The amount of urine decreases in the daytime, nicturia and oliguria increase, the kidney block is an extreme situation, when anuria is possible - a very formidable symptom that requires emergency therapy.
Features of heart failure in newborns
The most common causes of heart failure in newborns are congenital heart defects, less often - acute and congenital myocardial diseases and extracardiac pathology.
In newborns, heart failure is characterized by rates of development, clinical symptoms and course, which is explained by insufficient adaptive capabilities of the newborn, anatomical and physiological features of organs and systems, and, in general, some immaturity of the functions of organs and systems. In particular, there is a pronounced centralization of blood circulation. On the part of the respiratory system, a deficiency of the surfactant system is possible. Progression and development of heart failure in newborns are also due to the weakness of the development of the peripheral channel and the increased fragility of the capillaries. In newborns, the development of heart failure is accompanied by increased sweating, associated with an increase in activity of the sympathetic-adrenal system. Rarely, cervical veins swelling due to a relatively short neck. Rarely do they swell. Heart failure of stage III occurs rarely, and newborns die mainly in cases of heart failure of stage II.

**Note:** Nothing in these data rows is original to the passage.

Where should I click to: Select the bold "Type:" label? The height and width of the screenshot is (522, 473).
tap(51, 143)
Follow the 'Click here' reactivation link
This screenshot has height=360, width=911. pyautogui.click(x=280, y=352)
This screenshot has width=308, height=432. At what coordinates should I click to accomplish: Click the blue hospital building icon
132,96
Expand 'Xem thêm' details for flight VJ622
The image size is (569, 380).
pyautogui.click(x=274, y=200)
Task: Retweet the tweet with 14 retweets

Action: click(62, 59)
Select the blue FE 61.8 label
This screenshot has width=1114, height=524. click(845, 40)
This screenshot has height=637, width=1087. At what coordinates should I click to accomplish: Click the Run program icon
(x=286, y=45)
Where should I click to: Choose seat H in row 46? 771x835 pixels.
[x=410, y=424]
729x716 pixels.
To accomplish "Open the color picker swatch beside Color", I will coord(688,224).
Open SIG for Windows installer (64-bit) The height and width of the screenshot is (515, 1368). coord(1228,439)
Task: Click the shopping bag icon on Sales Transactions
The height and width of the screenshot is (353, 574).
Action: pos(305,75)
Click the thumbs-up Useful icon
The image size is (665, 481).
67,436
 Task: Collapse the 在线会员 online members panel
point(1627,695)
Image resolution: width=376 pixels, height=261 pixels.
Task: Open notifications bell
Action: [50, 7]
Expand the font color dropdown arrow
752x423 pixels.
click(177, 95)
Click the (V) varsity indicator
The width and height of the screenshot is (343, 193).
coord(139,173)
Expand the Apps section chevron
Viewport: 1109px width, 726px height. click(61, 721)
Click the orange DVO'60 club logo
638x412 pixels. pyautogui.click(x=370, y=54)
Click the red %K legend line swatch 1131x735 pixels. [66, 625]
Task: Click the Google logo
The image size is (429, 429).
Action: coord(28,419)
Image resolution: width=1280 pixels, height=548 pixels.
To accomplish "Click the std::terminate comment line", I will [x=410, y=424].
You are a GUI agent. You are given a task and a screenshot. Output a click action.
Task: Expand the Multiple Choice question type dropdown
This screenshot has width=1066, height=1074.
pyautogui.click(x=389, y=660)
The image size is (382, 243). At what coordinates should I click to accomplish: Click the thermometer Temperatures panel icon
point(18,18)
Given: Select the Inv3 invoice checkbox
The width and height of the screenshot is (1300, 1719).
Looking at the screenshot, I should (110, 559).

The diagnosis of heart failure of the first degree is very difficult, since tachycardia and dyspnea occur in children of this age under physiological conditions, with physical and emotional stress, in particular when feeding. With heart failure of grade II, the same symptoms are noted as in older children. However, signs of dizziness (dyspnea, tachycardia, wet wheezing in the lungs) prevail, in connection with this, it is possible to underestimate the syndrome and make an erroneous diagnosis of pulmonary pathology, more often - pneumonia. Since therapy aimed at treating pneumonia, in this situation is ineffective, then after an additional examination (ECG, a complete X-ray examination) reveal the cardiac cause of the disorders.